----- Exercise inputs -----
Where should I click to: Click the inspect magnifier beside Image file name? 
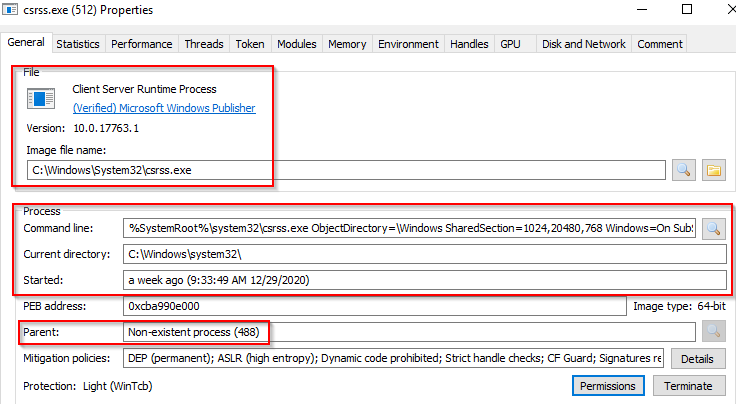tap(683, 170)
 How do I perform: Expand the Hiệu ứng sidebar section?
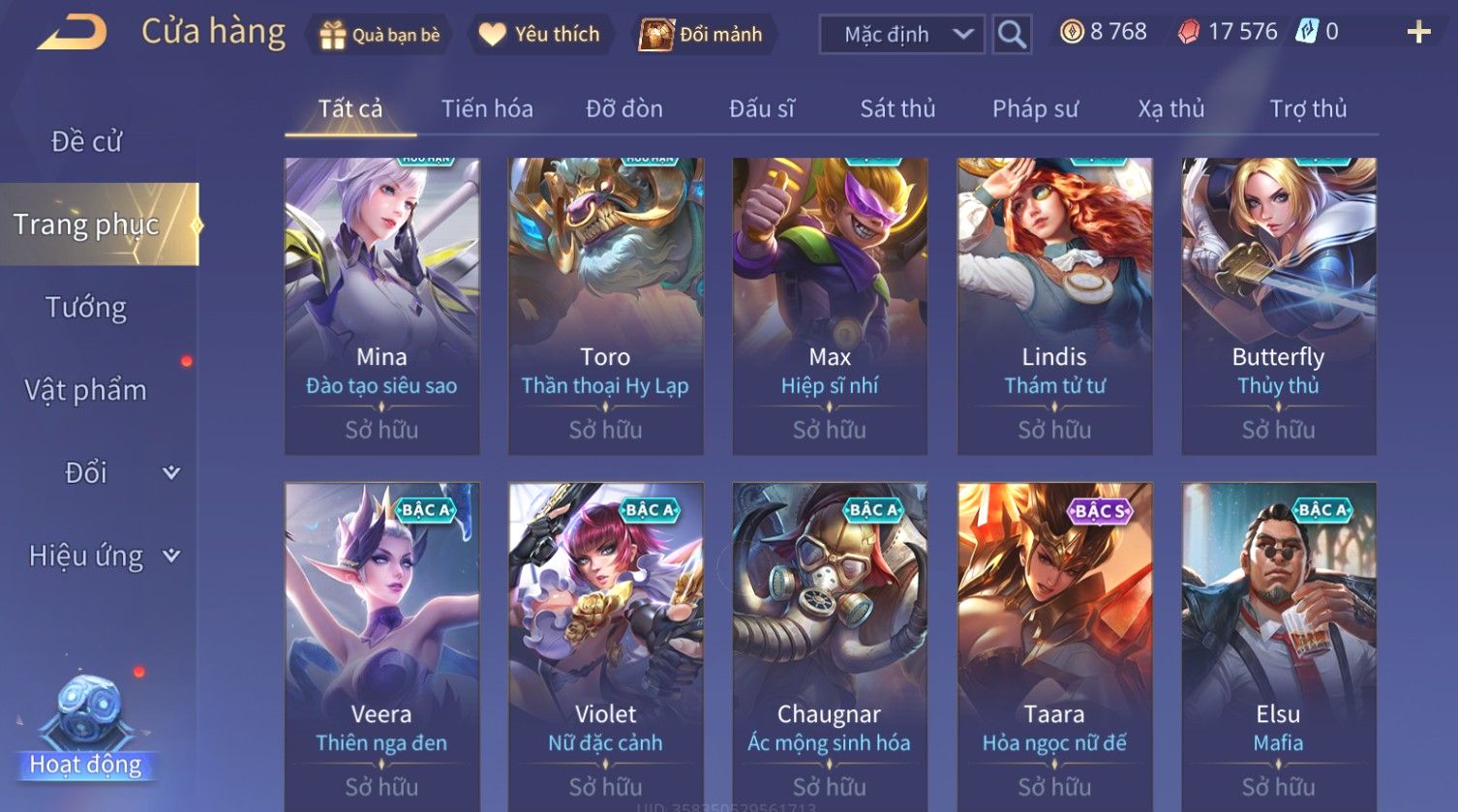pos(103,556)
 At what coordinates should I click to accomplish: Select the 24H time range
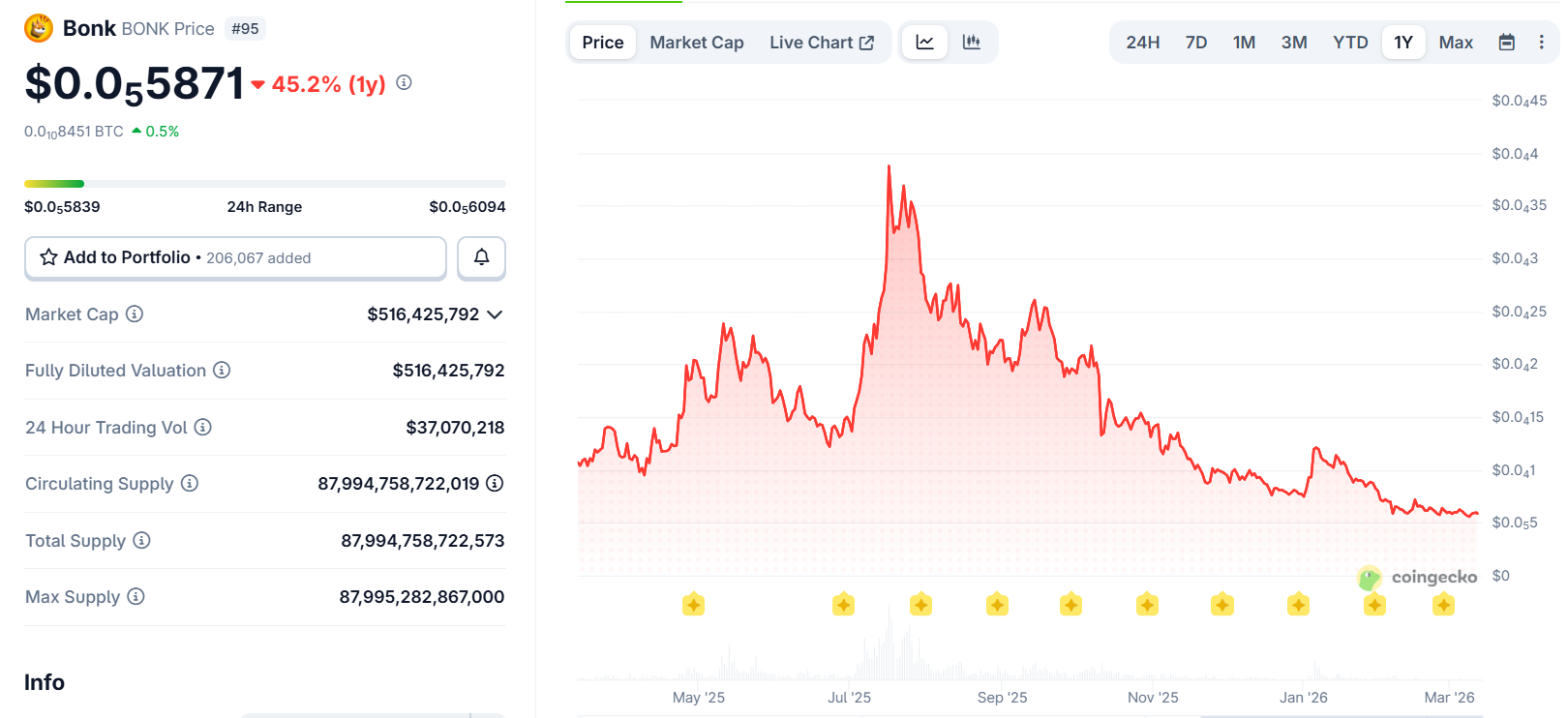(x=1142, y=43)
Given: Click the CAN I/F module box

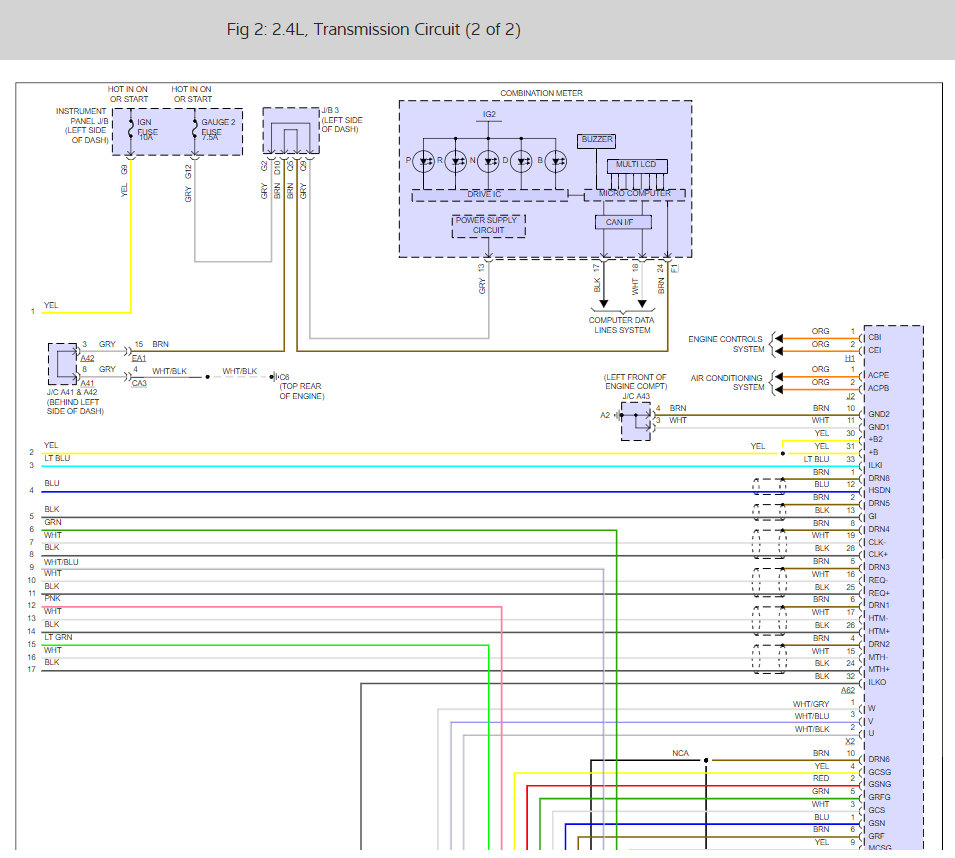Looking at the screenshot, I should (623, 222).
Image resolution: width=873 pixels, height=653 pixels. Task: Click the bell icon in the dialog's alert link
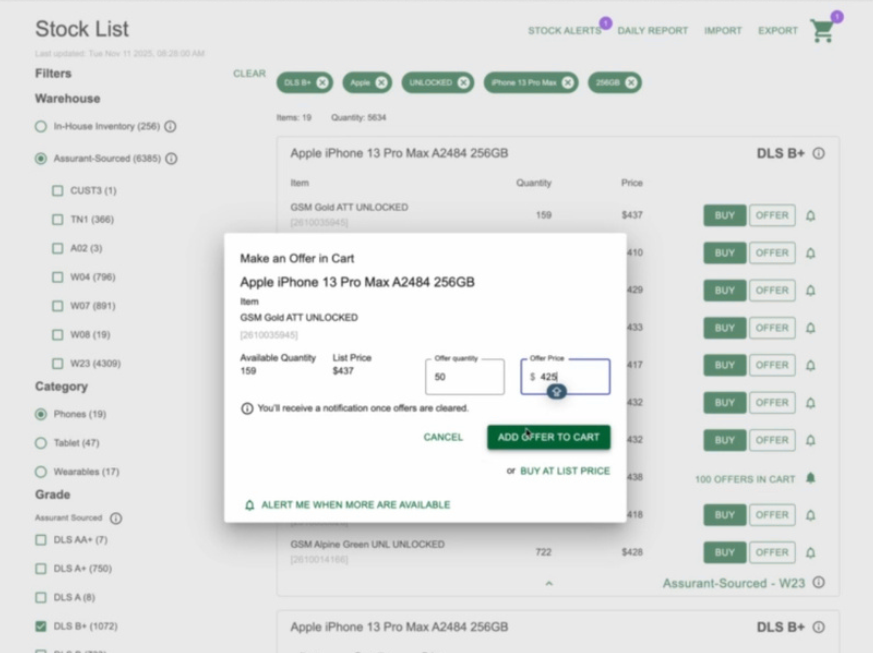point(250,505)
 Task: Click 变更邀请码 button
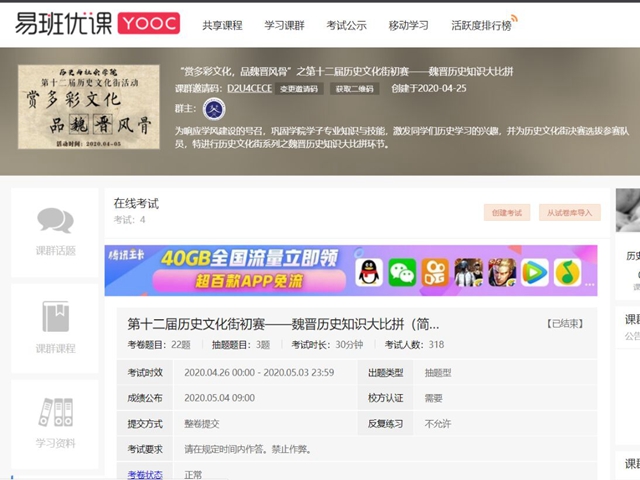[298, 89]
-----
Action item
Print the listing exactly, minus any pictures.

Solution to this exercise
Where should I click to: Click the inspect magnifier beside Image file name? 
tap(683, 170)
 How do I perform: Expand the Hiệu ứng sidebar section?
pos(103,556)
 At what coordinates should I click to accomplish: Select the 24H time range
(x=1142, y=43)
Given: Click the CAN I/F module box

Looking at the screenshot, I should (623, 222).
Image resolution: width=873 pixels, height=653 pixels. Task: Click the bell icon in the dialog's alert link
point(250,505)
 Task: Click 变更邀请码 button
[298, 89]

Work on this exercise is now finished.